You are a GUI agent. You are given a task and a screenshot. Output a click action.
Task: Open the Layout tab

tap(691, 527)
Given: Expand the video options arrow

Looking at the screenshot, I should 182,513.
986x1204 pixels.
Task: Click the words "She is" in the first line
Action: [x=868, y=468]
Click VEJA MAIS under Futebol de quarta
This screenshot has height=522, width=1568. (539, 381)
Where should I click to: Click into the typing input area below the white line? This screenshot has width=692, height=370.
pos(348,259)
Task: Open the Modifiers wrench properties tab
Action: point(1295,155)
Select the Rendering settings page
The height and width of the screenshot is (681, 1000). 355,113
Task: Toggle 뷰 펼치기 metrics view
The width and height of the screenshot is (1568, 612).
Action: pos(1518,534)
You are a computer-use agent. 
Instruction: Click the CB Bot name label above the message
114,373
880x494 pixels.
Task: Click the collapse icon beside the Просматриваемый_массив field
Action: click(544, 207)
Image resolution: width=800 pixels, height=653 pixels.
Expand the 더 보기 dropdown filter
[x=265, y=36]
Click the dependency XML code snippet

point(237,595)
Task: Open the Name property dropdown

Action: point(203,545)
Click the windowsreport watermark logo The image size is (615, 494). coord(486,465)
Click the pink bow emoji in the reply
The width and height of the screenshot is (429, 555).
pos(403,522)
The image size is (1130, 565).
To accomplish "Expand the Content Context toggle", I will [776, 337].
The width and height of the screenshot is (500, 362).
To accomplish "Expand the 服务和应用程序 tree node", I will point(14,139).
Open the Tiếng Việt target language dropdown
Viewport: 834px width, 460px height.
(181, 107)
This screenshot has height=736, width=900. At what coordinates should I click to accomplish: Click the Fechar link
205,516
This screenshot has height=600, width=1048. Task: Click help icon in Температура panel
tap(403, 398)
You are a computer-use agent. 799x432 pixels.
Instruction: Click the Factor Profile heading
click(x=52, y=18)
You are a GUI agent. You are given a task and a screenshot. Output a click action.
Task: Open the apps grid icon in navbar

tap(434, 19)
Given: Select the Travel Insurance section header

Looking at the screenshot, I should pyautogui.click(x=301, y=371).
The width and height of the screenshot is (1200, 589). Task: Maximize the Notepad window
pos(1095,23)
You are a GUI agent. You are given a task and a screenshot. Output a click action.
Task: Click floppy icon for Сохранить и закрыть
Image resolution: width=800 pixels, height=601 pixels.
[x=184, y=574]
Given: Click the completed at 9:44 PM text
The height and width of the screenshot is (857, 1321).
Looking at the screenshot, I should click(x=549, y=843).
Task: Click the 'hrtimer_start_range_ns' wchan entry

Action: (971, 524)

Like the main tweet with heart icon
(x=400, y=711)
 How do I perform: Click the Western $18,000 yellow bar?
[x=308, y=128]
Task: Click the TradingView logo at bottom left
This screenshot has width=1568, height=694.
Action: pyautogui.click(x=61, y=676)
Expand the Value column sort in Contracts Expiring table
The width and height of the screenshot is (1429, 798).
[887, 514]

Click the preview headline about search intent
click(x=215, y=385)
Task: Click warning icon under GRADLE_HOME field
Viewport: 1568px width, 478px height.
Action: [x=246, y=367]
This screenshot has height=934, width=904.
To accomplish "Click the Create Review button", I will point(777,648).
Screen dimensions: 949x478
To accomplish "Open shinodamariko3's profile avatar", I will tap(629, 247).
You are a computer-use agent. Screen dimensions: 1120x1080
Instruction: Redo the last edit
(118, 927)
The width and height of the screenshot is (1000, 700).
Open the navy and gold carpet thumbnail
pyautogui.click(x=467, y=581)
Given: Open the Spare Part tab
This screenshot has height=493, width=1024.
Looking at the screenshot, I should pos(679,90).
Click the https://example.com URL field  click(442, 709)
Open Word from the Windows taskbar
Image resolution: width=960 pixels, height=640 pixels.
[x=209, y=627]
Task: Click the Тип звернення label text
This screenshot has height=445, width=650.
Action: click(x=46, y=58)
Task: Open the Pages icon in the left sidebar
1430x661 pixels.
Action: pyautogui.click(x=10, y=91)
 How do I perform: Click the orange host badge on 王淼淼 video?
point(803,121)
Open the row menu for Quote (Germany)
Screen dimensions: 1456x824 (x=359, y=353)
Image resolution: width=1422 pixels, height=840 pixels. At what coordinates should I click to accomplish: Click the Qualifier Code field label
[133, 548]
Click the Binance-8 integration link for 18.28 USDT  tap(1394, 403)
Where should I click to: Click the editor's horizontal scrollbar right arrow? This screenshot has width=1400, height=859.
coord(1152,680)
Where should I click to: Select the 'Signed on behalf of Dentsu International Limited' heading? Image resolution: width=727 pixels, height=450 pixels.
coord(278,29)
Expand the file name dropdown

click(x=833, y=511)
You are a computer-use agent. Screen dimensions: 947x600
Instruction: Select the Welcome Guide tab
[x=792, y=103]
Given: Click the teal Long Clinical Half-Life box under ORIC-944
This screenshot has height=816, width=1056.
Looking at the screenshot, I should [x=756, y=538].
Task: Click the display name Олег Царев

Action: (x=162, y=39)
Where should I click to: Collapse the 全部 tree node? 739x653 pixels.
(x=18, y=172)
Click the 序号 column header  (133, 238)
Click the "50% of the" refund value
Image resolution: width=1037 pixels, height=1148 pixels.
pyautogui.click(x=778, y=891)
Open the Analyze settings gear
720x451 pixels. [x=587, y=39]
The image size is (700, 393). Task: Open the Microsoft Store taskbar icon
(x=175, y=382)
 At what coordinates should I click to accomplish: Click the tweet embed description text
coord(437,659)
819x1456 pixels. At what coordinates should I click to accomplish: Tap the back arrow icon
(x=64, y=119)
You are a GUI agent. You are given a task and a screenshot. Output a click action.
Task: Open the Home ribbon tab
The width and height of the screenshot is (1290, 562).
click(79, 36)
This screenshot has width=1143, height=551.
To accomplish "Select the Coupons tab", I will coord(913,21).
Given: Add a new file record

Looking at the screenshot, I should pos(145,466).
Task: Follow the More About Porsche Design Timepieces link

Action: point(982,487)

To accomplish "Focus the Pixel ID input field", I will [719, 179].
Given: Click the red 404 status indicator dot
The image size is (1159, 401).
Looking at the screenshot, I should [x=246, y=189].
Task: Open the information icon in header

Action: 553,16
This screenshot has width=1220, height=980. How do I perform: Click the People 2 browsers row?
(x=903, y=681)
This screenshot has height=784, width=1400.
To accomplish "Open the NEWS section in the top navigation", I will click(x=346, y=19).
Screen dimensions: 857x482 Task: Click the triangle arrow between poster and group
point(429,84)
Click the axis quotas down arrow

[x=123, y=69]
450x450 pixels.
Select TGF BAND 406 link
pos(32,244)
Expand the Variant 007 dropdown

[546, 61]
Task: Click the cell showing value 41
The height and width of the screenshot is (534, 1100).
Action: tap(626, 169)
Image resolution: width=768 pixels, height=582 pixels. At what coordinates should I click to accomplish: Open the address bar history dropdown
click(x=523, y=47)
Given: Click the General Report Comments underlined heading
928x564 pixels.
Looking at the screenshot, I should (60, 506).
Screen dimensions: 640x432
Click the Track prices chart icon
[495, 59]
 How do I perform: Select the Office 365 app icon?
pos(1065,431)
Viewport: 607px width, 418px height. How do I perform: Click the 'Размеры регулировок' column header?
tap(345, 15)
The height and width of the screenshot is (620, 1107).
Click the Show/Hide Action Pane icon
....
• [Instructions for the task]:
Exactly the lines from the one holding "Click the axis quotas down arrow" through the end of the data are to be repeated, with both ends included.

• [Your response]:
Click the axis quotas down arrow

[x=123, y=69]
450x450 pixels.
Select TGF BAND 406 link
pos(32,244)
Expand the Variant 007 dropdown

[546, 61]
Task: Click the cell showing value 41
The height and width of the screenshot is (534, 1100).
Action: tap(626, 169)
Image resolution: width=768 pixels, height=582 pixels. At what coordinates should I click to accomplish: Open the address bar history dropdown
click(x=523, y=47)
Given: Click the General Report Comments underlined heading
928x564 pixels.
Looking at the screenshot, I should (60, 506).
Screen dimensions: 640x432
Click the Track prices chart icon
[495, 59]
 How do I perform: Select the Office 365 app icon?
pos(1065,431)
Viewport: 607px width, 418px height. How do I perform: Click the 'Размеры регулировок' column header?
tap(345, 15)
The height and width of the screenshot is (620, 1107).
Click the Show/Hide Action Pane icon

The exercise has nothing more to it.